I have real, [ideally] symmetric matrices for which I need to compute the eigenvectors and eigenvalues. The concern that I have with choosing a method for determining the eigenstuff is that my matrices are only symmetric to within (roughly) the roundoff error propagation of all the computations leading up to them. Physically, they should be symmetric. I have looked at the effect of perturbing matrix A on the [possibly] perturbed eigenvalues of A. I note that the eigenvectors are more sensitive than the eigenvalues, because they depend on the eigenvalues and the distance twixt the eigenvalues. If the matrix has well-conditioned eigenvalues, which they should be for a [nearly] symmetric matrix, and are not too close together, the problem of computing the eigenvectors is likely well-conditioned, too. Not that I'm an expert. I can barely spell eigenwhatever.

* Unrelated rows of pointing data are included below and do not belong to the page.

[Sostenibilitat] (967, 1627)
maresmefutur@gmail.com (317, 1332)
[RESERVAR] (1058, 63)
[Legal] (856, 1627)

At some point, one determines that a matrix is no longer really symmetric, but how do I make that decision? A few thoughts...the real problem is not round off error itself, but the relative magnitude of the error and how the actual values in the matrix relate to eps. Assuming that the real [possibly positive definite] matrix values are large compared to eps, and that I can say for each value
|1-(rounded/actual)| << 1,
then I am prolly OK. I'd like something more definitive than that if possible, but everywhere I look, I come up empty.